8.3 Advanced Extensions
- Integrate with NUMA-aware allocator to co-locate task data.
9. Real-World Connections
9.1 Industry Applications
- Thread pools in database engines.
- Runtime schedulers for parallel workloads.
9.2 Related Open Source Projects
- tbb – work-stealing scheduler.
- folly – executor framework.
9.3 Interview Relevance
- Discussing task scheduling under NUMA constraints.
10. Resources
10.1 Essential Reading
- “C++ Concurrency in Action” – Ch. 2-4
- “The Art of Multiprocessor Programming” – Ch. 7
10.2 Video Resources
- Work-stealing schedulers talks.
10.3 Tools & Documentation
- libnuma – topology and placement APIs.
10.4 Related Projects in This Series
11. Self-Assessment Checklist
11.1 Understanding
- I can explain why affinity matters.
- I can explain work stealing and locality metrics.
11.2 Implementation
- Pool runs tasks correctly with locality stats.

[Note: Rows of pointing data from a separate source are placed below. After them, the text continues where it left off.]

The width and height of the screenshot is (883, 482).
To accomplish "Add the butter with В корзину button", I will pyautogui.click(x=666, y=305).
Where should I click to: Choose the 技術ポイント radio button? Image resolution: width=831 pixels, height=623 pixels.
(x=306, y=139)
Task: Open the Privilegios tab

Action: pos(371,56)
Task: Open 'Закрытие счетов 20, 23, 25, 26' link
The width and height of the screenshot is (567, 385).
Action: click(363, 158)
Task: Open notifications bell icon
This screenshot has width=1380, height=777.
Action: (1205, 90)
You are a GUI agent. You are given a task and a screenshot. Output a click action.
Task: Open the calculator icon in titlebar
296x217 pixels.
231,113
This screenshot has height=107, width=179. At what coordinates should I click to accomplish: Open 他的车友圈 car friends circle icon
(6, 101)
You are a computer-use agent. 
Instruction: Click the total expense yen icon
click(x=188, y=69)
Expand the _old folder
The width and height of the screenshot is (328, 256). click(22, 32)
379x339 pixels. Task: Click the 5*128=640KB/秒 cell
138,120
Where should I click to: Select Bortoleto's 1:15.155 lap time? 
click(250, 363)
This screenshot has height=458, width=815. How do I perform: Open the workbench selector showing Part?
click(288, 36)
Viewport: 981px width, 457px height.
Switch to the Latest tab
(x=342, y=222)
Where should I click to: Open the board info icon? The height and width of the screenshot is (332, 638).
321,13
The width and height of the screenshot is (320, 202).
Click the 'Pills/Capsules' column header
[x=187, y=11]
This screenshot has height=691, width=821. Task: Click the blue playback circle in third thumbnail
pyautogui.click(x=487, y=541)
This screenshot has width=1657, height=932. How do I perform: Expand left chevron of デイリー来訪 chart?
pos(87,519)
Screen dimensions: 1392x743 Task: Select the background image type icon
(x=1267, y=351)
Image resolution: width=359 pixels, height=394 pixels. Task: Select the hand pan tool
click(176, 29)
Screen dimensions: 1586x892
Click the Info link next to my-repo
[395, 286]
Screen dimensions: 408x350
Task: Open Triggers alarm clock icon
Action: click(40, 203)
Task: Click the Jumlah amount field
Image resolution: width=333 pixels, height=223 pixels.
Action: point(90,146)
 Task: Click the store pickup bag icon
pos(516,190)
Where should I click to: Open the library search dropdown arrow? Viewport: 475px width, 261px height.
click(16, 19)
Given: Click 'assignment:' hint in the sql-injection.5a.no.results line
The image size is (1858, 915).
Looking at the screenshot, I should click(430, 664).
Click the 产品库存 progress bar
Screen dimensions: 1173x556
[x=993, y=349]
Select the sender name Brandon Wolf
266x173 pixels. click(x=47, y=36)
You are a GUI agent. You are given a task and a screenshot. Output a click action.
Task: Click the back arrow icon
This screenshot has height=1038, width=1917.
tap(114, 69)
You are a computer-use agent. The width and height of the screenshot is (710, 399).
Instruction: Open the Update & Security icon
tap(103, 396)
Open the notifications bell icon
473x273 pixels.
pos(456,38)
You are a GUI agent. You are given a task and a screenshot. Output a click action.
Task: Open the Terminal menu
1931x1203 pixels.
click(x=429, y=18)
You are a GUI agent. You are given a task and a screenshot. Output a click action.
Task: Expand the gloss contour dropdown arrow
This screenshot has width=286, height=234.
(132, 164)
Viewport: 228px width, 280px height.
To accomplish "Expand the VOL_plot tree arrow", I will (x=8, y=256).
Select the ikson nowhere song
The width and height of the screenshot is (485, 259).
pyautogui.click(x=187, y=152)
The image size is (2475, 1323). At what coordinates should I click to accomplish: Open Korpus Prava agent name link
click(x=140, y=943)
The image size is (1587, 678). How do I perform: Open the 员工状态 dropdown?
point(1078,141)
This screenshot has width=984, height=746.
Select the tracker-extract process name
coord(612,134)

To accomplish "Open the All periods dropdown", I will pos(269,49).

- Deterministic benchmarks are reproducible.
11.3 Growth
- I can explain this design in interviews.
12. Submission / Completion Criteria
Minimum Viable Completion:
- Per-node queues and pinned workers.
- Locality stats reported.
Full Completion:
- Distance-aware stealing with deterministic benchmarks.
Excellence (Going Above & Beyond):
- Adaptive scheduling with workload-aware data placement.